- **Given data**:
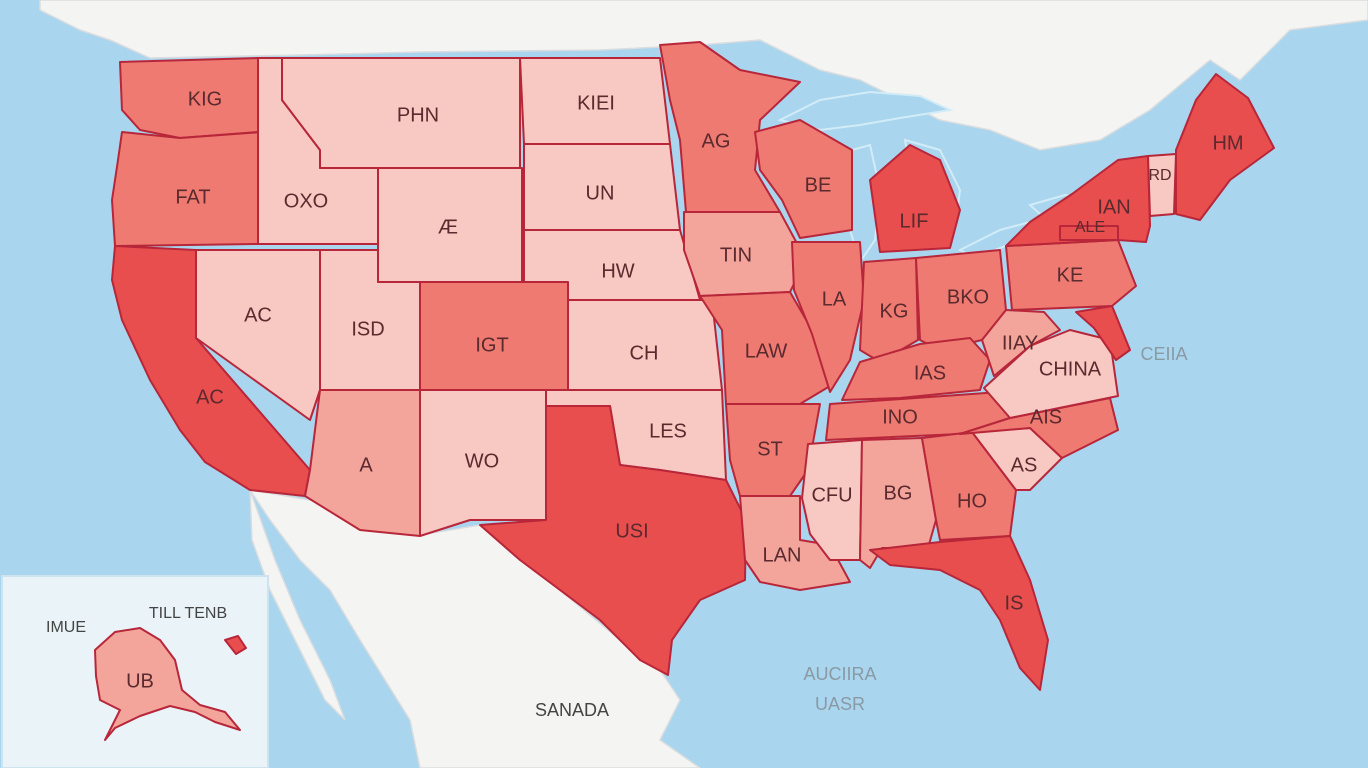 The height and width of the screenshot is (768, 1368). What do you see at coordinates (236, 645) in the screenshot?
I see `hawaii-islands` at bounding box center [236, 645].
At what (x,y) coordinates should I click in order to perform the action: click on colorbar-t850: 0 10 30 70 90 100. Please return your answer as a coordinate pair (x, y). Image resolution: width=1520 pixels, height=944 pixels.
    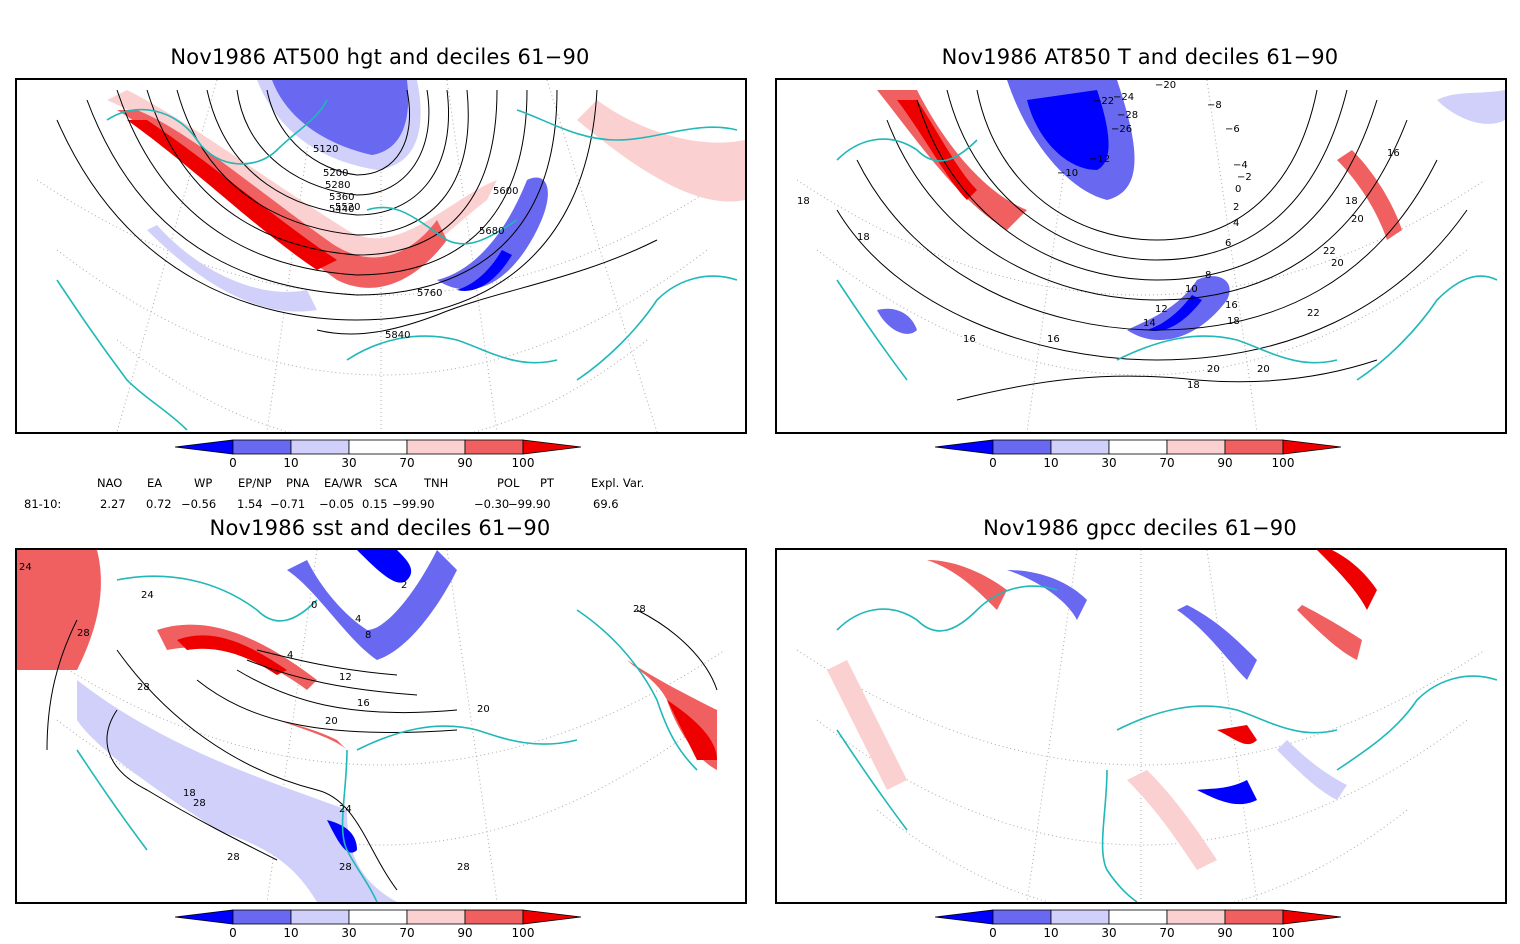
    Looking at the image, I should click on (1140, 454).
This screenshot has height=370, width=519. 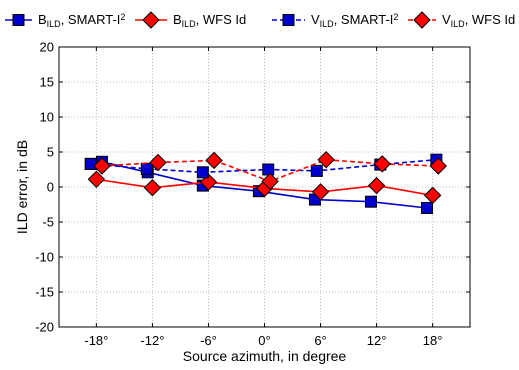 What do you see at coordinates (50, 152) in the screenshot?
I see `y-tick-label: 5` at bounding box center [50, 152].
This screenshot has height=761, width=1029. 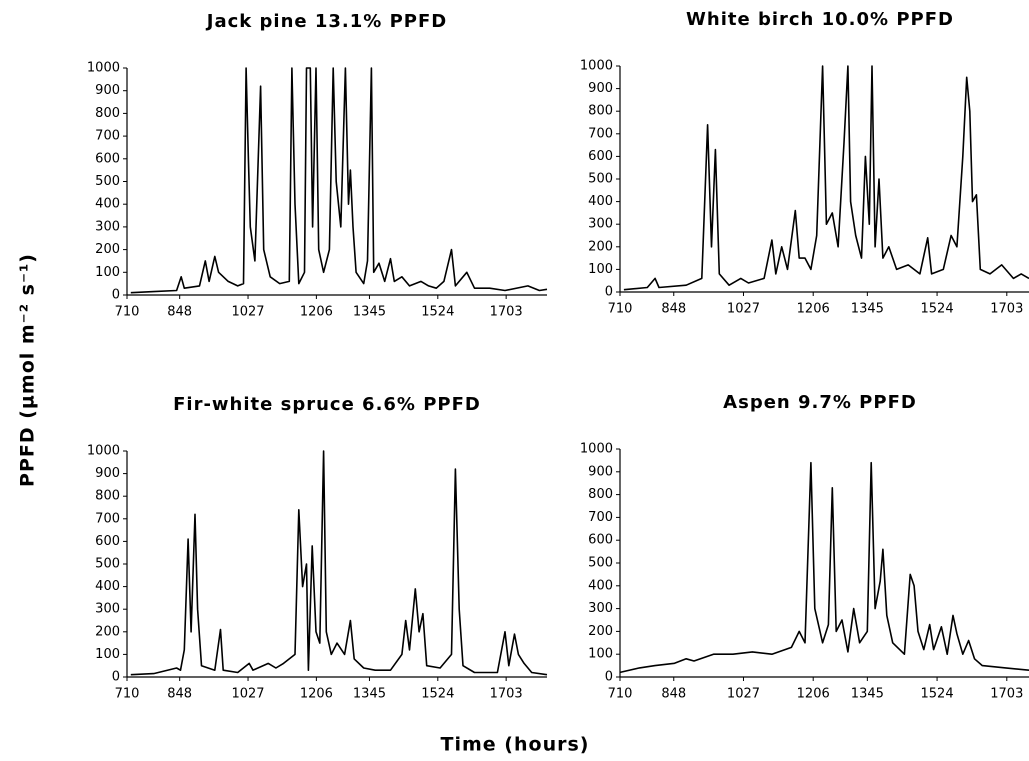 What do you see at coordinates (516, 745) in the screenshot?
I see `x-axis-label: Time (hours)` at bounding box center [516, 745].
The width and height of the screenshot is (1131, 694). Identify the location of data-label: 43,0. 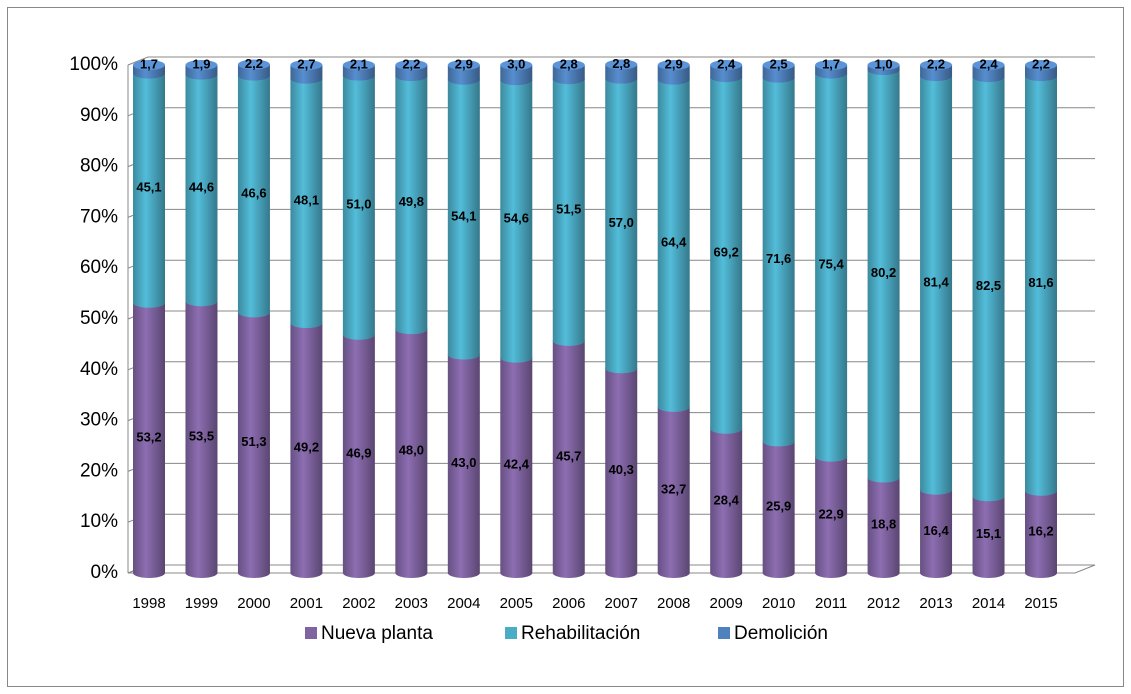
(464, 462).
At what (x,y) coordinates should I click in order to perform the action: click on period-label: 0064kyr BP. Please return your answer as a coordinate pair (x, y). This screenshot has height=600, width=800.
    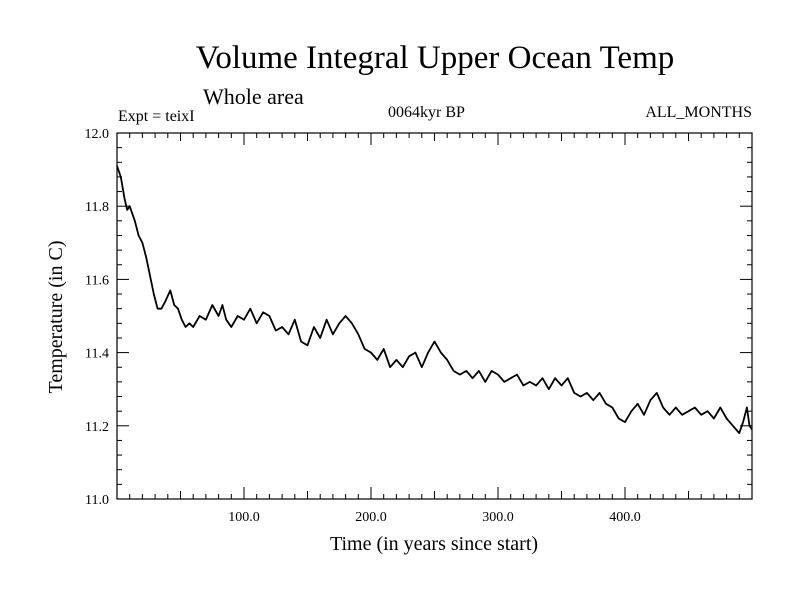
    Looking at the image, I should click on (426, 112).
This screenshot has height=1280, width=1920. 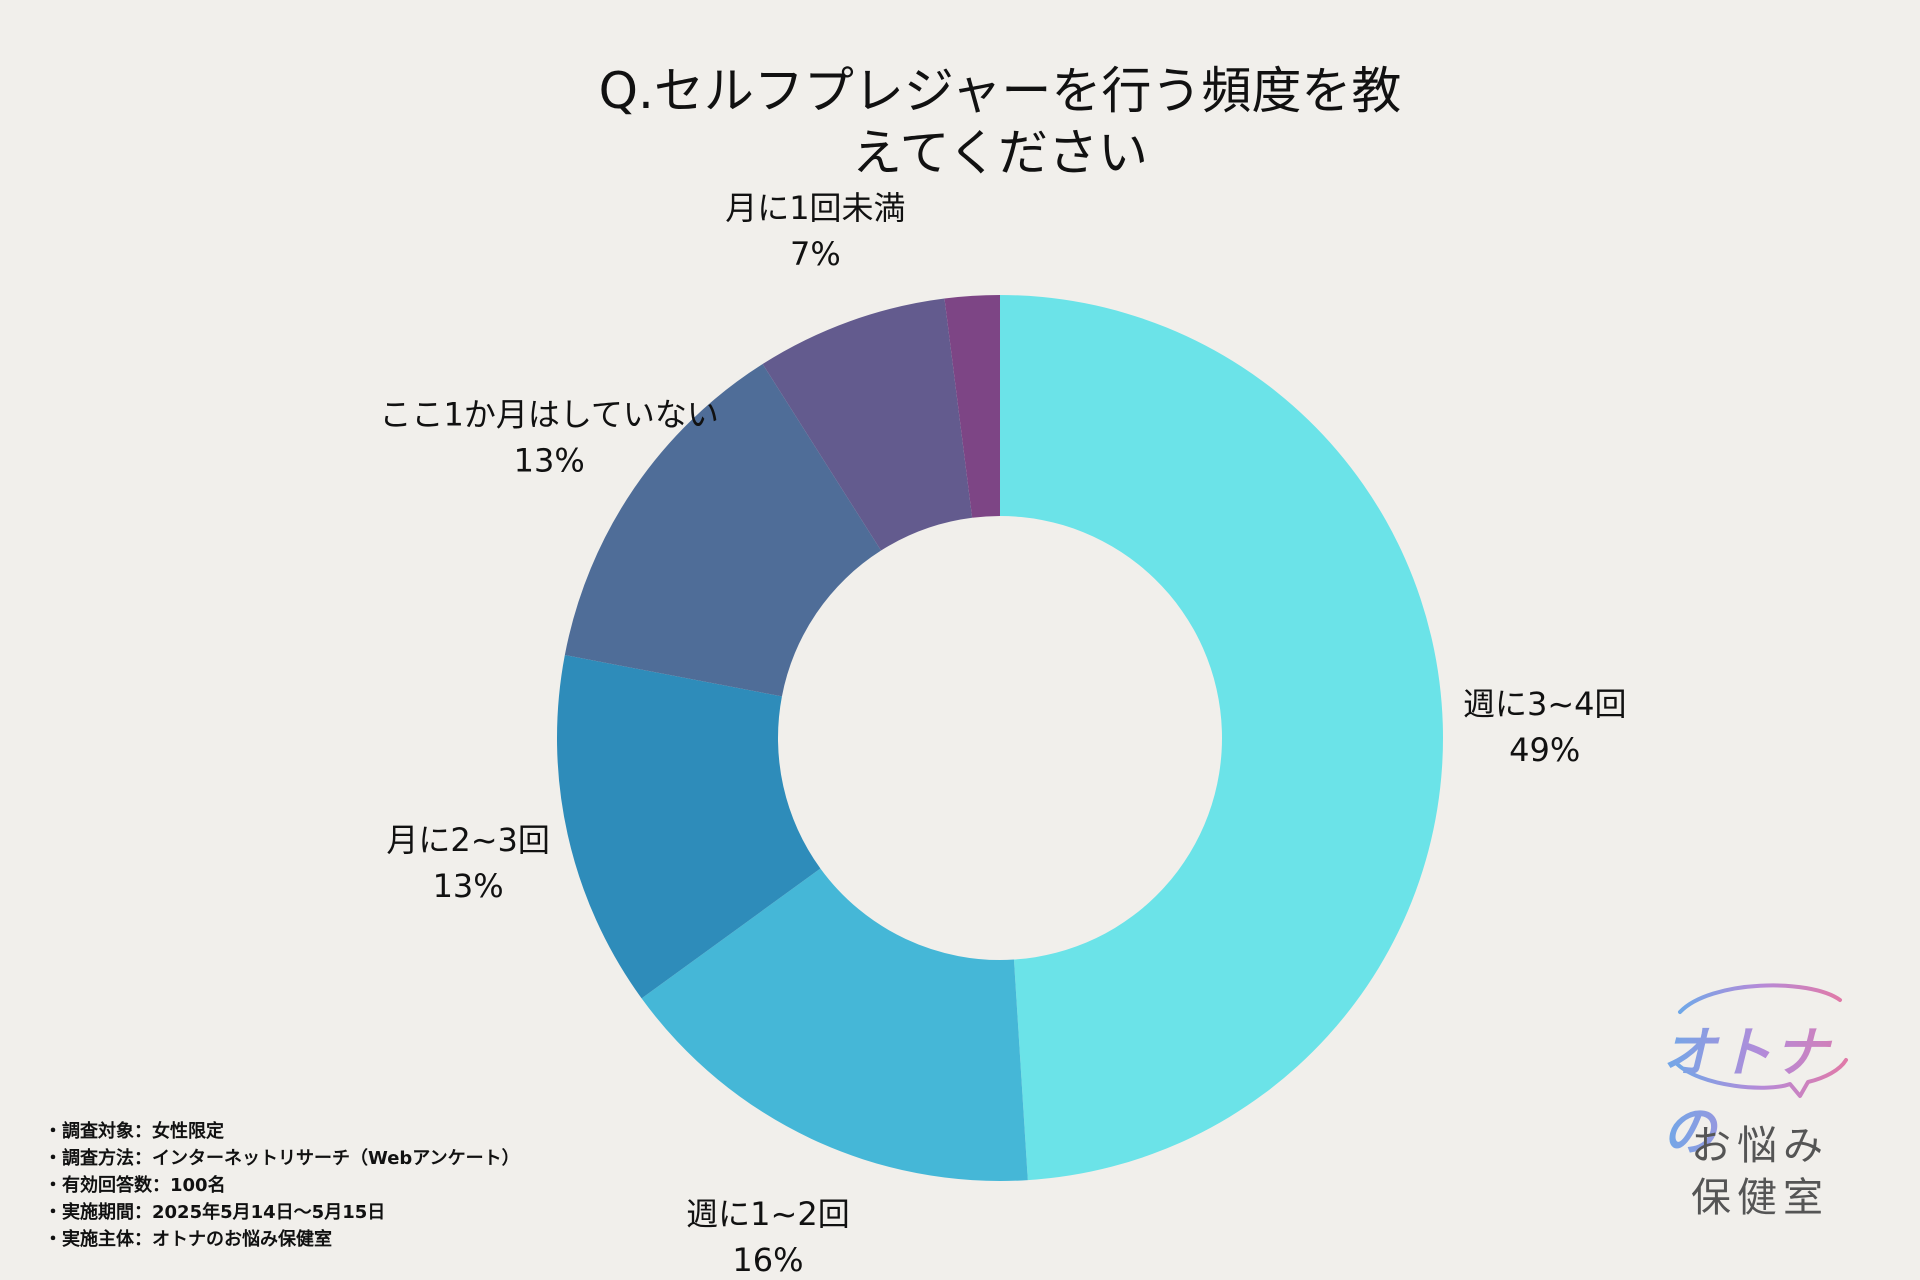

- **Task prompt**: Copy the entries word for word, from their start through the line containing "Looking at the image, I should click on (1140, 454).", with both ends included. Leave the pictures out.

- **Response**:
 The height and width of the screenshot is (768, 1368). What do you see at coordinates (236, 645) in the screenshot?
I see `hawaii-islands` at bounding box center [236, 645].
At what (x,y) coordinates should I click in order to perform the action: click on colorbar-t850: 0 10 30 70 90 100. Please return your answer as a coordinate pair (x, y). Image resolution: width=1520 pixels, height=944 pixels.
    Looking at the image, I should click on (1140, 454).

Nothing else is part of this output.